大量导致内存问题的Dask计算

时间:2017-06-02 21:29:01

标签: python pandas dask

我正在开展一项任务,我需要确定两个地理空间点在250米之内的位置,并且彼此之间的距离是20分钟。我的数据集大约是1.2M行和10列。因此,我需要通过1.2M ** 2计算来确定距离,时差以及它们是否符合我的标准。

我已经能够运行下面的代码,在那里我创建了10,000个Dask对象来计算而没有问题。但是,当我尝试测试100,000个对象时,Dask会遇到内存限制,并且我看到交换的CPU占用率很高。为了清楚起见,我在具有125 GB内存的32核心节点上运行它。

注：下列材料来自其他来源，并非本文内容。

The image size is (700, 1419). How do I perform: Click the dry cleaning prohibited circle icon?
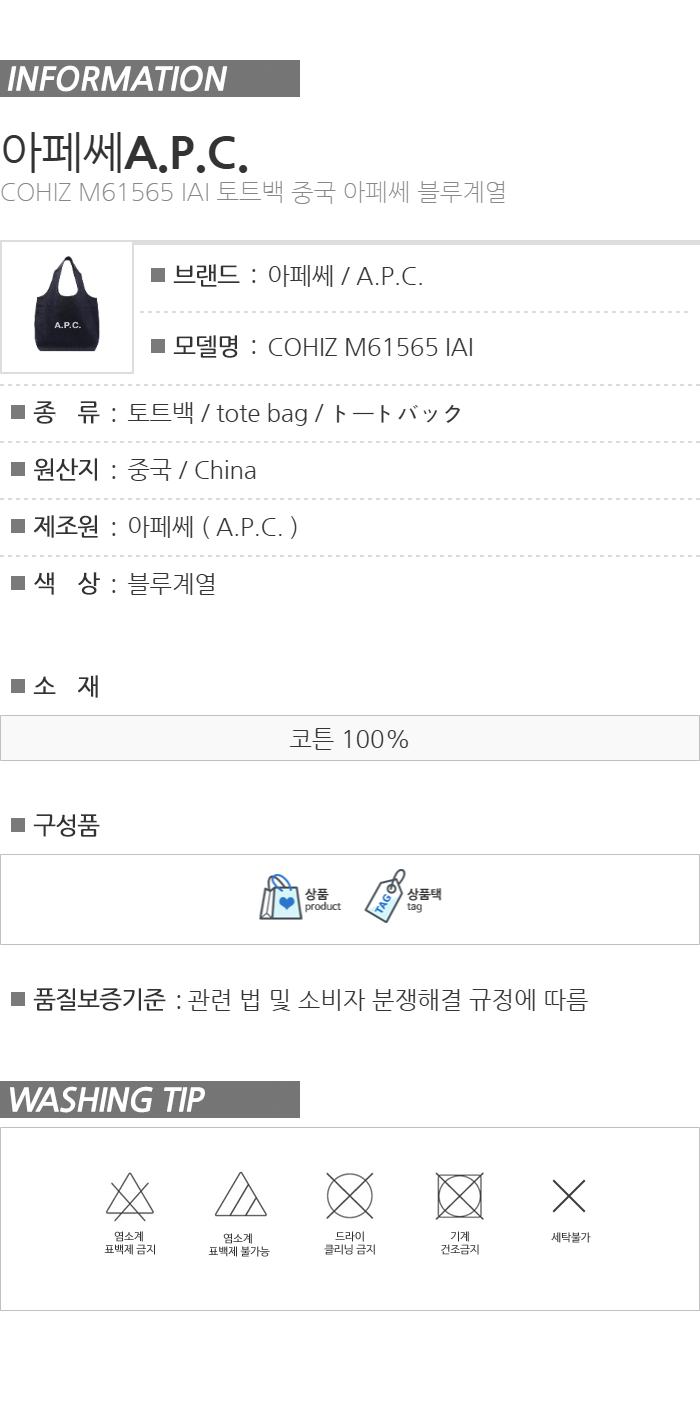pos(350,1195)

不可否认,我对Dask来说还是一个新手,所以我想知道:有没有比处理10,000行块更好的方法来解决这个问题?

#!/usr/bin/env python
import pandas as pd
import numpy as np
import dask.dataframe as dd
from dask.array import sqrt
import time
import multiprocessing as mp


df = pd.read_hdf(...) # Used to select single item for comparison
ddf = dd.read_hdf(...) # Used for Dask operations

def distCheck(item,df=ddf):
    '''
    Determine if any records in df are within 250m of item and within 20
    minutes of item. Return Dask object for calculation.
    '''   

    dist = sqrt(((ddf.LCC_x1-item.LCC_x1)**2+(ddf.LCC_y1-item.LCC_y1)**2))
    distcrit = dist[dist < 250]

    delta = (ddf.Date - item.Date).abs()
    timecrit = delta[delta < np.timedelta64(20,'m')]

    res1 = ddf.copy()
    res1['dist'] = dist
    res1['delta'] = delta
    res1 = res1.loc[(distcrit.index) & (timecrit.index) & (idcrit.index)]
    res1['MatchMMSI'] = item.MMSI
    res1['MatchVoy'] = item.Voyage

    out = res1
    return out


def getDaskCalls(start,stop):
    '''
    Get Dask objects to assess temporal and spatial proximity for df 
    indices from start to stop.
    '''
    # Kick off multiprocessing pool, submit, and close    
    pool = mp.Pool(processes=32)

    daskers = []
    for i in range(start,stop):
        result = pool.apply_async(distCheck,args=(df.iloc[i,:],ddf,))
        daskers.append(result)

    dasky = [i.get() for i in daskers]
    pool.close()    
    return dasky


def runDask(calls):
    result = pd.DataFrame([],columns=calls[0].columns)
    output = dd.compute(calls)
    result = pd.concat([result]+[i for i in output[0] if i.shape[0] != 0])

    return result


###
### Process
###

# Get initial timestamp
start = time.time()

# Create Dask Calls & determine duration
dcalls = getDaskCalls(0,10000)
callsCreated = time.time()

# Print time required to create calls
print("Dask Calls Created.")
print(callsCreated-start)

# Compute the calls with Dask
print("Computing...")
result = runDask(dcalls)

# Print the time for computation
computation = time.time()
print("   ...Done.")
print(computation-callsCreated)

0 个答案:

没有答案